Combined hormonal contraceptives, including fixed combinations of gestodene/ethinyl estradiol, should be used with caution in conditions that increase the risk of venous or arterial thrombosis/thromboembolism: age over 35 years, smoking, hereditary predisposition to thrombosis (thrombosis, myocardial infarction or cerebrovascular accident at a young age in any of the immediate relatives), hemolytic uremic syndrome, hereditary angioedema, liver disease, diseases that first appeared or worsened during pregnancy or against the background of previous use of sex hormones (including porphyria, herpes of pregnancy, chorea minor, Sydenham’s chorea, chloasma), obesity (BMI over 30 kg/m2), dyslipoproteinemia, arterial hypertension, migraine, epilepsy, valvular heart disease, fibrillation atria, prolonged immobilization, major surgery, surgery on the lower extremities, severe trauma, varicose veins and superficial thrombophlebitis, postpartum period (non-lactating women /21 days after delivery/; lactating women after the end of the lactation period), the presence of severe depression (including in the anamnesis), changes in biochemical parameters (resistance of activated protein C, hyperhomocysteinemia, antithrombin III deficiency, protein C or S deficiency, antiphospholipid antibodies, including antibodies to cardiolipin, lupus anticoagulant), diabetes mellitus not complicated by vascular disorders, SLE, Crohn’s disease, ulcerative colitis, sickle cell anemia, hypertriglyceridemia (including in the anamnesis), acute and chronic liver diseases.
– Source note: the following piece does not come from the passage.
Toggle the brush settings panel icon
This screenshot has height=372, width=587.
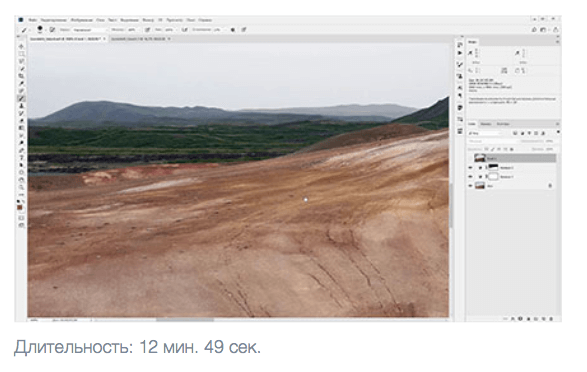pyautogui.click(x=52, y=30)
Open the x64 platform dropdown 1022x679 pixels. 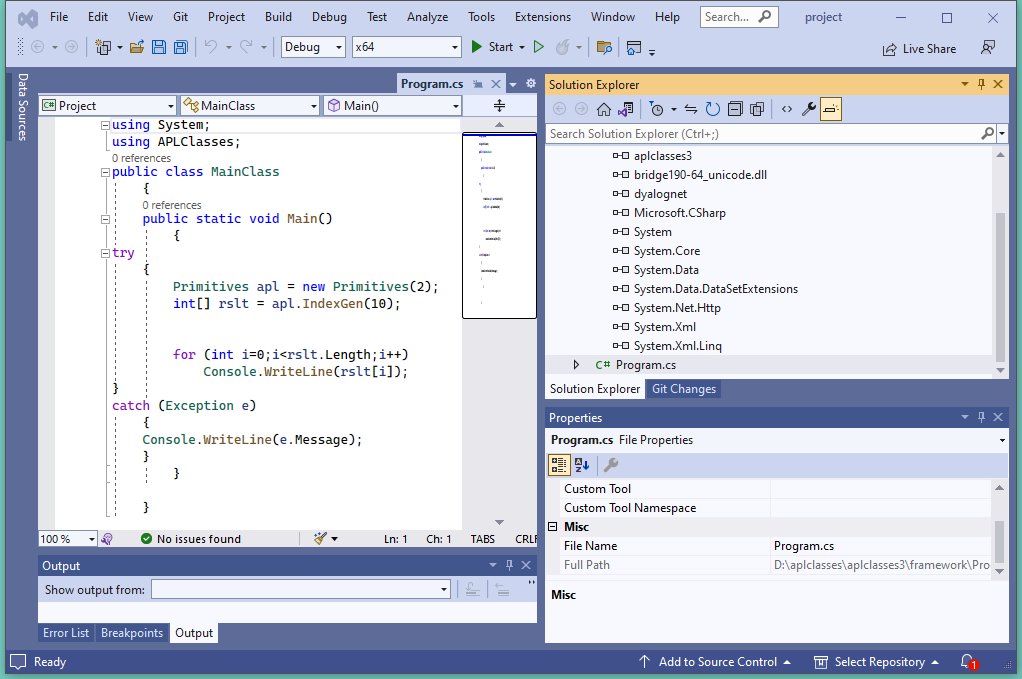tap(406, 47)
In case of suspected or established venous or arterial thromboembolism, the use of combined hormonal contraceptives should be discontinued. If anticoagulant therapy is initiated, adequate alternative contraception should be initiated to avoid the teratogenic effect of anticoagulant therapy (coumarins).
The use of any combined oral contraceptive increases the risk of venous thromboembolism.
Side effects:
From the cardiovascular system: arterial hypertension; rarely – arterial and venous thromboembolism (including myocardial infarction, stroke, deep vein thrombosis of the lower extremities, pulmonary embolism); very rarely – arterial or venous thromboembolism of the hepatic, mesenteric, renal, retinal arteries and veins.
From the sensory organs: hearing loss due to otosclerosis.
From the reproductive system: acyclic bleeding/bloody discharge from the vagina, amenorrhea after discontinuation of the drug, changes in the condition of vaginal mucus, development of inflammatory processes in the vagina, candidiasis, tension, pain, enlargement of the mammary glands, galactorrhea.
From the digestive system: epigastric pain, nausea, vomiting, Crohn’s disease, ulcerative colitis, occurrence or exacerbation of jaundice and/or itching associated with cholestasis, cholelithiasis, hepatitis, liver adenoma.
From the skin and its appendages: erythema nodosum, exudative erythema, rash, chloasma, increased hair loss.
From the nervous system: headache, migraine, mood lability, depression.
From the sensory organs: hearing loss, increased sensitivity of the cornea (when wearing contact lenses).
From the side of metabolism: fluid retention in the body, change (increase) in body weight, decreased tolerance to carbohydrates, hyperglycemia, increased TG levels.
Others: allergic reactions, hemolytic uremic syndrome, porphyria; rarely – exacerbation of reactive systemic lupus erythematosus; very rarely – Sydenham’s chorea.
Storage method:
Store at temperatures not exceeding 30 degrees.